** Opening Records for the exercise block **

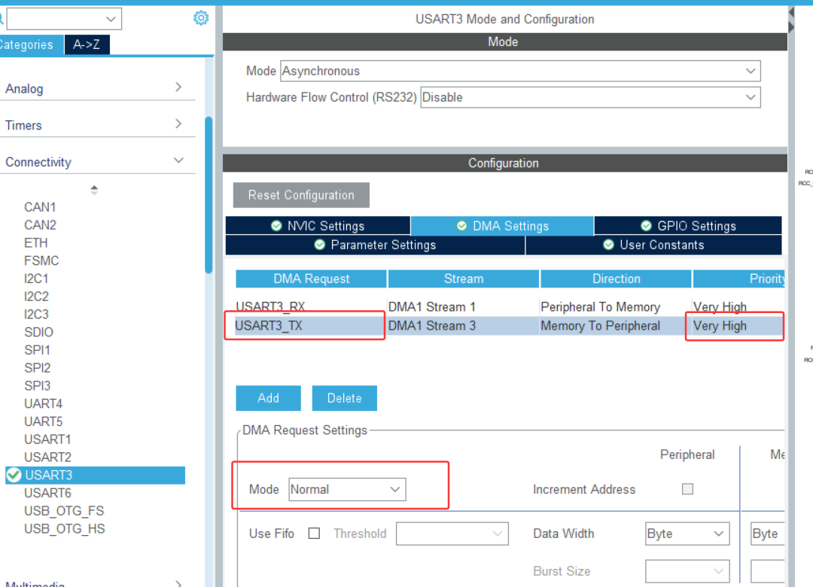
Task: Click the Add button under the DMA table
Action: 268,397
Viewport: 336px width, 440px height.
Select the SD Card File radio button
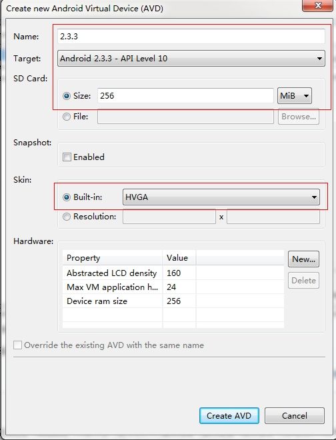tap(67, 117)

** Closing Records for the exercise block **

What you will do = When the line that holds "Viewport: 336px width, 440px height." is reached, begin duplicating exactly, and continue through the last line of the listing, skipping the pictures; output nothing else.

Output for this exercise =
Viewport: 336px width, 440px height.
Select the SD Card File radio button
tap(67, 117)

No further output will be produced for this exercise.